My own name for flash fiction would be coffee-time or toilet-visit fiction, but Americans might find the latter distasteful because then they’d have to admit to reading on the toilet.😉 The other negative to admitting to reading on the toilet is being unable to resell your books, as George discovered (in “The Bookstore” episode of Seinfeld).
REBECCA: (Opens the cover of the book) Oh, wait a second. (Certain) This book has been in the bathroom.
GEORGE: (Nervous) Wh-what are you talking about? That – that’s ridiculous.
REBECCA: It’s been flagged. I know. I used to work in a Brentano’s.
GEORGE: (Desperate to get rid of the book) Alright, I, I’ll just take fifty. Do – do we have a deal?
REBECCA: Yeah, and here it is: You get your toilet book out of here, and I won’t jump over this counter and punch you in the brain!
It can take a while to get the hang of writing a good piece of flash fiction as you only have a limited number of white space you can use.
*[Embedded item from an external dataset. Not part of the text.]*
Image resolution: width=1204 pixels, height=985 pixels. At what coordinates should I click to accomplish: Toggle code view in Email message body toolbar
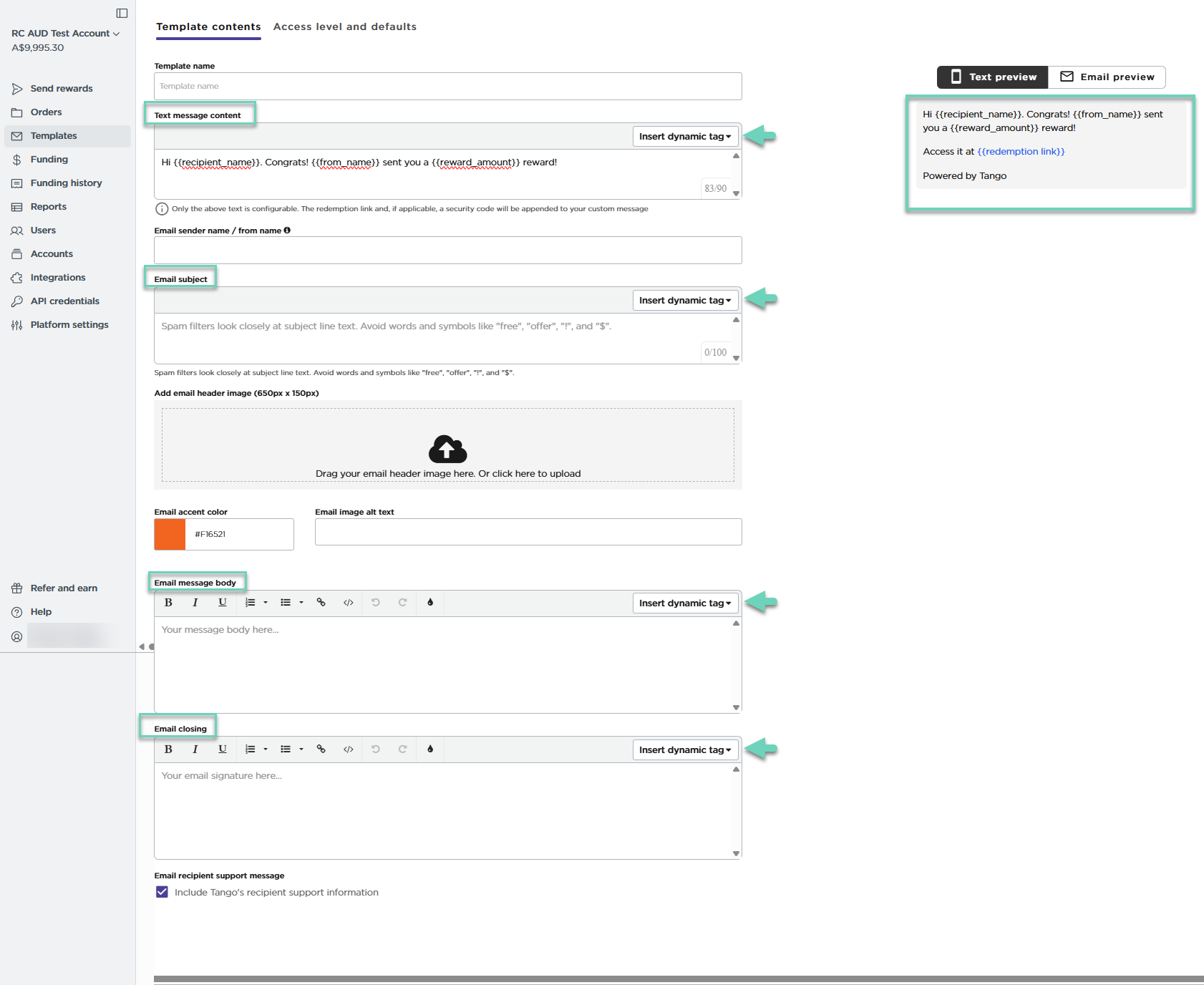click(349, 603)
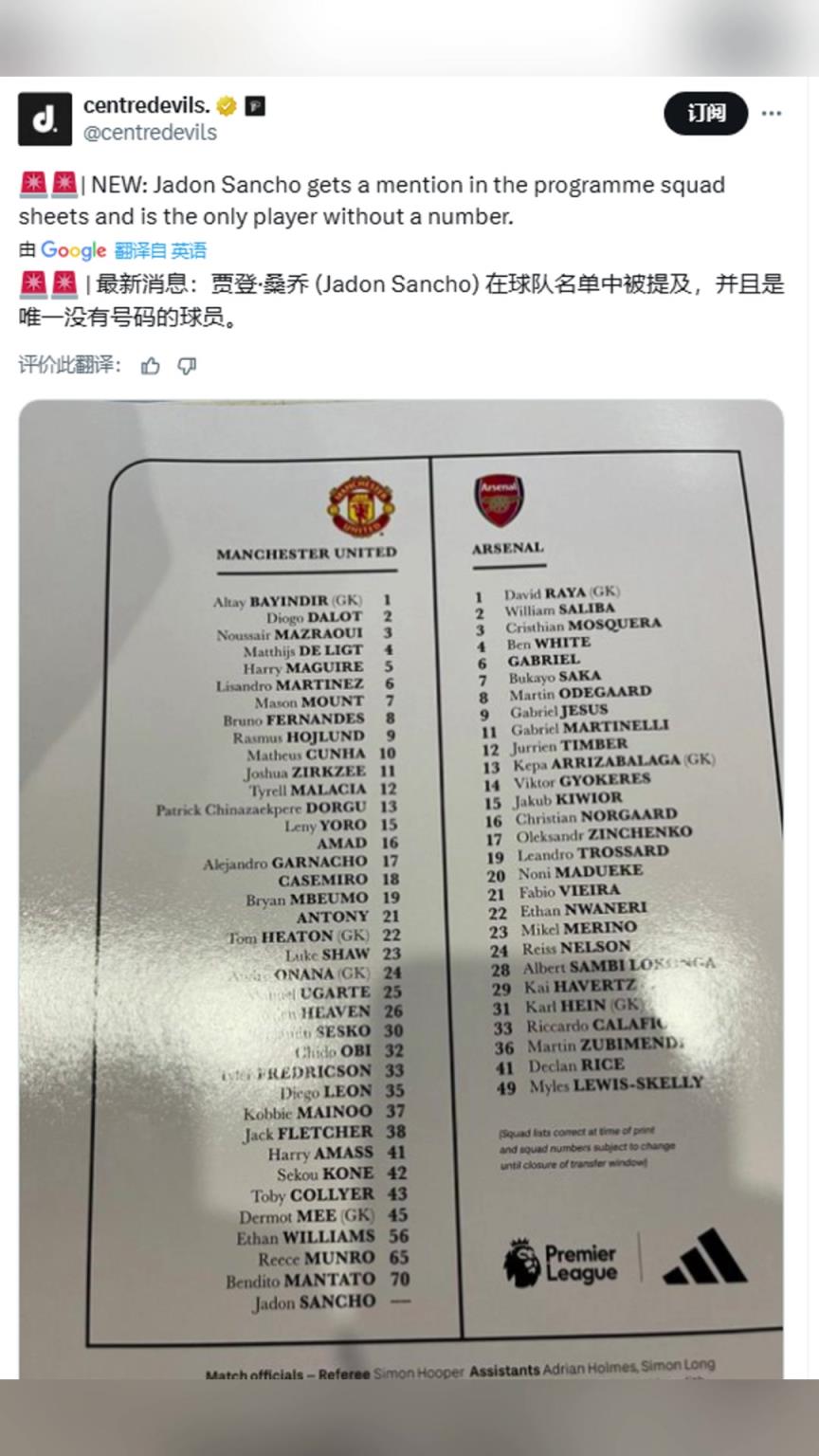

I used to take part in the Faithwriters weekly challenge and got so used to writing short pieces that I can now hack and slash anything that’s too long. I’d highly recommend attempting to write a complete story in less than 750 words. You must have at least one setting, one problem to be resolved, and one character because this is to be a complete story, not just a vignette (or slice of a story). The practice will make editing your novel a lot easier on the heartstrings—your writing ends up tighter and no words are wasted. Just like it is with kids at dinner time, you don’t want your readers pushing the half-eaten dish away because they are too full.